__Aim of the task__.
Filter the data below, keeping only lines that contain "computer".

Start of Input material

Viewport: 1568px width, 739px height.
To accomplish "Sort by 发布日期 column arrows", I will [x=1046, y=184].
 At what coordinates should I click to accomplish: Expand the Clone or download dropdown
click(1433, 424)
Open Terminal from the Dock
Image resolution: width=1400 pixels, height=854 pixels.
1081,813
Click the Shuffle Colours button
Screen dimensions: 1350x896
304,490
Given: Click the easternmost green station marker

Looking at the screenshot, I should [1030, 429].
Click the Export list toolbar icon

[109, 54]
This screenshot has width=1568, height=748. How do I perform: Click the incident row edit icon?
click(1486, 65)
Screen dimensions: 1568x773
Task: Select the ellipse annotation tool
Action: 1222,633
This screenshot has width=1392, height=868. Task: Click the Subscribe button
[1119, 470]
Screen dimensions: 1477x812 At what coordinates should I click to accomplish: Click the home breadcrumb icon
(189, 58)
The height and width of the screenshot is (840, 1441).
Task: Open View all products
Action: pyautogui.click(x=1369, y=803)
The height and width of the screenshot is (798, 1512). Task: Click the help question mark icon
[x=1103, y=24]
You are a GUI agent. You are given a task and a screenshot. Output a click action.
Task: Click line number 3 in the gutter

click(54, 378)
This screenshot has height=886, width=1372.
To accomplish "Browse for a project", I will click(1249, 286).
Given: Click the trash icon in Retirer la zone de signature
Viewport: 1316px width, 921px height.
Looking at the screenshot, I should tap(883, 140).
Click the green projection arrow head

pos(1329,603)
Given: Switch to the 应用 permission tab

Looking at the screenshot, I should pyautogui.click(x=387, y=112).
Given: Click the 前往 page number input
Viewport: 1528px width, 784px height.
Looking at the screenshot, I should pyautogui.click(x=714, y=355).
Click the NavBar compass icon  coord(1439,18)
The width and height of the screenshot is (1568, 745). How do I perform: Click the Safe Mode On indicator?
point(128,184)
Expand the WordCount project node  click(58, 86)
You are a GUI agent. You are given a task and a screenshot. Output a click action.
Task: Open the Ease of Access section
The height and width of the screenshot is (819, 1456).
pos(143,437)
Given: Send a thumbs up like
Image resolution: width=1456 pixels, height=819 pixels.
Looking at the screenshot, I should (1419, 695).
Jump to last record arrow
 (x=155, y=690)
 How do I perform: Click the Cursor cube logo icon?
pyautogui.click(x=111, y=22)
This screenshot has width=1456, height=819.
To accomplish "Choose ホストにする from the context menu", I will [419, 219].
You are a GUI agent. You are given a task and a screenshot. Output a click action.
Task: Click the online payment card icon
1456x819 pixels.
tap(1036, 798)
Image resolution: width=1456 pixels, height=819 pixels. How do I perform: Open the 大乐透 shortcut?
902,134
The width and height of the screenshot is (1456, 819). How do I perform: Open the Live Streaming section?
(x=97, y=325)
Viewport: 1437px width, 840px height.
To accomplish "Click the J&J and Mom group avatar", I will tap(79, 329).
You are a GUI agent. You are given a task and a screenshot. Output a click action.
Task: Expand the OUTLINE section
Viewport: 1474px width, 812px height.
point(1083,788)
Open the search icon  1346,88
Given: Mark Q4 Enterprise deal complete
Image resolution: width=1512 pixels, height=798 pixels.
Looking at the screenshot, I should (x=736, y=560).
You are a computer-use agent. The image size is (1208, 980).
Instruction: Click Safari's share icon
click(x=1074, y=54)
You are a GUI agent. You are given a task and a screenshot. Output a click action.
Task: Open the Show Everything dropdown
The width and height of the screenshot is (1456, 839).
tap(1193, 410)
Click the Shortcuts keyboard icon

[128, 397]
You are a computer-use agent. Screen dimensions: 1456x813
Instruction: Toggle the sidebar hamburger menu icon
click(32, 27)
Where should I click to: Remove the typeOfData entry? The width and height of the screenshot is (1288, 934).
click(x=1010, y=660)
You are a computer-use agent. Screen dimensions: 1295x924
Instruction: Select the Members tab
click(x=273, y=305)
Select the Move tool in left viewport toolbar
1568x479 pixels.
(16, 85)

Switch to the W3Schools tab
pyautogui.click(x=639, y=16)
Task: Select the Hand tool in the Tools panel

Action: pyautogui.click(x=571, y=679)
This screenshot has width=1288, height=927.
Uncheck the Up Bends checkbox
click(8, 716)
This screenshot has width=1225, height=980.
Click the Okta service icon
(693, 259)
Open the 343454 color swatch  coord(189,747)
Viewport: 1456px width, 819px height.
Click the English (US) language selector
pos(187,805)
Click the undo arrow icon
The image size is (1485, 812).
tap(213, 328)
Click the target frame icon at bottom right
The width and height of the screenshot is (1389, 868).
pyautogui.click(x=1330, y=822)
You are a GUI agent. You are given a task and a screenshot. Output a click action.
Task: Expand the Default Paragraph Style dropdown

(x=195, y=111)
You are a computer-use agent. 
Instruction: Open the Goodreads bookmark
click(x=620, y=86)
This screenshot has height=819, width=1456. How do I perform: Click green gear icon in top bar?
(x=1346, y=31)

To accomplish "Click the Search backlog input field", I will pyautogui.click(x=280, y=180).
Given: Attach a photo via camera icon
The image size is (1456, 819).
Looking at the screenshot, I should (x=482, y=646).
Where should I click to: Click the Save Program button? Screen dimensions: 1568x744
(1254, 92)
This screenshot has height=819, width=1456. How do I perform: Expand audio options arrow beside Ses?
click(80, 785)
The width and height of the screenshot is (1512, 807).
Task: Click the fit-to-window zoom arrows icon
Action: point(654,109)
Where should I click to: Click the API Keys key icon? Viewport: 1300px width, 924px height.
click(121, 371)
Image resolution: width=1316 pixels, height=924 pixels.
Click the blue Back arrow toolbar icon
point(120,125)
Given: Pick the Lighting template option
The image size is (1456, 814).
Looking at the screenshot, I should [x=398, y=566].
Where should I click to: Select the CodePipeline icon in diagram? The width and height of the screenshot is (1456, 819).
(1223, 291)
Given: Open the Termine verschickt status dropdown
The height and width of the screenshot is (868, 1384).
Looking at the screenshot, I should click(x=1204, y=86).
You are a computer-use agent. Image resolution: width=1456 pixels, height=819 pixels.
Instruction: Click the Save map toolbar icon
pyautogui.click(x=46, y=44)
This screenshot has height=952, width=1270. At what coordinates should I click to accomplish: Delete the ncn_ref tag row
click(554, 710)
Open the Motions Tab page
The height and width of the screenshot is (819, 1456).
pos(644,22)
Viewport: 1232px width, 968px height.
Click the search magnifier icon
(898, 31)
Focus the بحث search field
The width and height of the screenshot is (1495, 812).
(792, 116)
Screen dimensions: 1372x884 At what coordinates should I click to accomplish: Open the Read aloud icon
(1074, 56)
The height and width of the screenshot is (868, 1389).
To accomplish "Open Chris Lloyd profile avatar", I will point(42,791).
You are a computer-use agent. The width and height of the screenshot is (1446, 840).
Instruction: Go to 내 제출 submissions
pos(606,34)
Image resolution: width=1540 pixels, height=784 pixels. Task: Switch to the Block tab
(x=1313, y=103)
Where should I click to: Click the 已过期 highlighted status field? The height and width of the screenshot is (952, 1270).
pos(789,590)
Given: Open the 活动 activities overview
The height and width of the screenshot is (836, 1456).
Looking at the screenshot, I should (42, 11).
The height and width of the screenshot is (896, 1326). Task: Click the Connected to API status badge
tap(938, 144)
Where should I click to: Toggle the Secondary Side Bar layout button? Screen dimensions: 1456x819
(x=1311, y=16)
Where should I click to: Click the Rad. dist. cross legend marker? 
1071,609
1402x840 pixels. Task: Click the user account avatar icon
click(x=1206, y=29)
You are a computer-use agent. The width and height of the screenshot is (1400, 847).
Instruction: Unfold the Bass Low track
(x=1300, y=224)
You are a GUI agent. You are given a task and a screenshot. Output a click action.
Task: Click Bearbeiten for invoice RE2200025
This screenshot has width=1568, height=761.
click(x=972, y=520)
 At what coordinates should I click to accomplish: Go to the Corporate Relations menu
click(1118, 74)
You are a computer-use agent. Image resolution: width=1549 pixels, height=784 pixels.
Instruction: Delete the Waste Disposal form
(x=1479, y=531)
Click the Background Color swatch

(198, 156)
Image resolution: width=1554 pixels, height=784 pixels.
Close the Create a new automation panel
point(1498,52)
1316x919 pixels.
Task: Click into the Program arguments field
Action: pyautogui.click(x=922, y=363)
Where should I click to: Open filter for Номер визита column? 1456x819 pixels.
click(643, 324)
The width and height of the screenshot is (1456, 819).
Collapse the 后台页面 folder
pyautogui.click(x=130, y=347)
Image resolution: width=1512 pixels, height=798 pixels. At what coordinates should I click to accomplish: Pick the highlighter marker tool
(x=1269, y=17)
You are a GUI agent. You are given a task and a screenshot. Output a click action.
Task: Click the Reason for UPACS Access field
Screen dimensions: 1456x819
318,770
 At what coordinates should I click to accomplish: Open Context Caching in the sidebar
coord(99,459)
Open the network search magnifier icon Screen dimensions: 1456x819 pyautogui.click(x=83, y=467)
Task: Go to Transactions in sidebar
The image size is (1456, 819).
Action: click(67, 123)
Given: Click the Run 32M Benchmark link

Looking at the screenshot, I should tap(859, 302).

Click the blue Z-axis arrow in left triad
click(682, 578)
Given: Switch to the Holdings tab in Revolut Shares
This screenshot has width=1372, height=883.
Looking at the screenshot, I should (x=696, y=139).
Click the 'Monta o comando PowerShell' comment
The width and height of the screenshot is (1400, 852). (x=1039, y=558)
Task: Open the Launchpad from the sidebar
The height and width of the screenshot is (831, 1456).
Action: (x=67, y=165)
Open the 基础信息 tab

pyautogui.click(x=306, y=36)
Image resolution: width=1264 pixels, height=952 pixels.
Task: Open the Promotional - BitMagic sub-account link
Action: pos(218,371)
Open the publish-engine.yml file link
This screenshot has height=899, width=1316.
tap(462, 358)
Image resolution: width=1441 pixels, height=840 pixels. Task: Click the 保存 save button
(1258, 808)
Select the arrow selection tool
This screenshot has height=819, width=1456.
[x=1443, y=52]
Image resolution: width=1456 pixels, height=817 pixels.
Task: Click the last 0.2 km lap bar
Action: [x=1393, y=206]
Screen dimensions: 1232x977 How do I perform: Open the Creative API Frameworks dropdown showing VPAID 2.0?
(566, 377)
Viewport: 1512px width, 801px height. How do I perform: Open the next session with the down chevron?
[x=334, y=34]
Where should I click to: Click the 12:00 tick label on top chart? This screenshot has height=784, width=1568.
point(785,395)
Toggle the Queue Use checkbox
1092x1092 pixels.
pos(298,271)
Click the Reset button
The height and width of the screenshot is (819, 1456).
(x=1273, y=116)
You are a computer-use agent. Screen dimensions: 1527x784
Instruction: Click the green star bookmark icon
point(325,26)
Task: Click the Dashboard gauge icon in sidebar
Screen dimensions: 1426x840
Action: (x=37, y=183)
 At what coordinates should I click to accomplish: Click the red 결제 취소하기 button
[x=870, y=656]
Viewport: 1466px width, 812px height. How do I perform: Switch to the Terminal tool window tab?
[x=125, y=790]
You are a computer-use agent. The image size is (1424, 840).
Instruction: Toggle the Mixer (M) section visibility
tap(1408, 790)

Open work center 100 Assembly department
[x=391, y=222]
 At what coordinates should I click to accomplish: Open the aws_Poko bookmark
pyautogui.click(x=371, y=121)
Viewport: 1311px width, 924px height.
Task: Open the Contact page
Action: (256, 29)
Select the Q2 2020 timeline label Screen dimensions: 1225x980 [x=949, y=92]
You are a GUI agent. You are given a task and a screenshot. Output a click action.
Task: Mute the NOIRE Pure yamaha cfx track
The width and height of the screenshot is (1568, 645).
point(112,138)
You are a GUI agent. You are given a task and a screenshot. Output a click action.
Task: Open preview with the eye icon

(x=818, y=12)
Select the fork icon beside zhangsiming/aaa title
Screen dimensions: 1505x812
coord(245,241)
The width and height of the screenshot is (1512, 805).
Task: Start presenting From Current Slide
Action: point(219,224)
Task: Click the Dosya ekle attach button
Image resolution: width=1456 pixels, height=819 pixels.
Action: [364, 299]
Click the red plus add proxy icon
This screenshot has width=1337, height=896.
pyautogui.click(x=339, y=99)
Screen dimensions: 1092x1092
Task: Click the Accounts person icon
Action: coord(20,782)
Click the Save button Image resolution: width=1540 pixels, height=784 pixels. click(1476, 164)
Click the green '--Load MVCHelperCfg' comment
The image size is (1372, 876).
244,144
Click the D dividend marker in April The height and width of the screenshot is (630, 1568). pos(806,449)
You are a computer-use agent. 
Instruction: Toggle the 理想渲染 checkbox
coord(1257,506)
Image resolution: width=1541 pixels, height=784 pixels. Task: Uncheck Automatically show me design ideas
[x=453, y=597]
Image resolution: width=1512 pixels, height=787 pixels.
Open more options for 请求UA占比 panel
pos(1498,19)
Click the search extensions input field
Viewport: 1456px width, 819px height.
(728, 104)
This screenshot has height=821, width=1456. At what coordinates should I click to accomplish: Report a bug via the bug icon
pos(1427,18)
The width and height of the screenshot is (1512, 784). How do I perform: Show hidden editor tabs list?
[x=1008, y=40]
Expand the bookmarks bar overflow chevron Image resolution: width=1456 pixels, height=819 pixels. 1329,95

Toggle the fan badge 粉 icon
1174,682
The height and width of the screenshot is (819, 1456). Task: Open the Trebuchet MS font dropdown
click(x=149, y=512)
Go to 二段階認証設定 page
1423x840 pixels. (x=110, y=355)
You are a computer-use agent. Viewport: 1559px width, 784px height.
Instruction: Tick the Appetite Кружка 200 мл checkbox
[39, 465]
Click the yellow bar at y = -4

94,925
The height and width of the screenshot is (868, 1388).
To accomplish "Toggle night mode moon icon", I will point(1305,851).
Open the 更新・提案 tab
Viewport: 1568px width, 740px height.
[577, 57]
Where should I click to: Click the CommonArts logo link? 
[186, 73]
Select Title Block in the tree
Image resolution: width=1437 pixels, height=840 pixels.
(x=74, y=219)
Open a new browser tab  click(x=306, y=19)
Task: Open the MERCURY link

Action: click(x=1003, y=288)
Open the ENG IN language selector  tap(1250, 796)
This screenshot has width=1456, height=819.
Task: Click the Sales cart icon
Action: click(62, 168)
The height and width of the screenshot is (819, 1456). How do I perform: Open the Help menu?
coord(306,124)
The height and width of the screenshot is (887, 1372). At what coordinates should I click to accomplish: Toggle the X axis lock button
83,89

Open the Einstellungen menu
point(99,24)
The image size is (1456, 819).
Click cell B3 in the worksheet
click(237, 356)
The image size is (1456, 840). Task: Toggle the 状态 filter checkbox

End of Input material

__Answer box__.
You are a computer-use agent. The image size is (1208, 980).
You are a computer-use agent. Screen dimensions: 1456x813
You are a computer-use agent. Screen dimensions: 1295x924
You are a computer-use agent. 
You are a computer-use agent. Image resolution: width=1456 pixels, height=819 pixels.
You are a computer-use agent. The width and height of the screenshot is (1446, 840).
You are a computer-use agent. The width and height of the screenshot is (1400, 847).
You are a computer-use agent. Image resolution: width=1549 pixels, height=784 pixels.
You are a computer-use agent. Screen dimensions: 1527x784
You are a computer-use agent. The image size is (1424, 840).
You are a computer-use agent. 
You are a computer-use agent. Viewport: 1559px width, 784px height.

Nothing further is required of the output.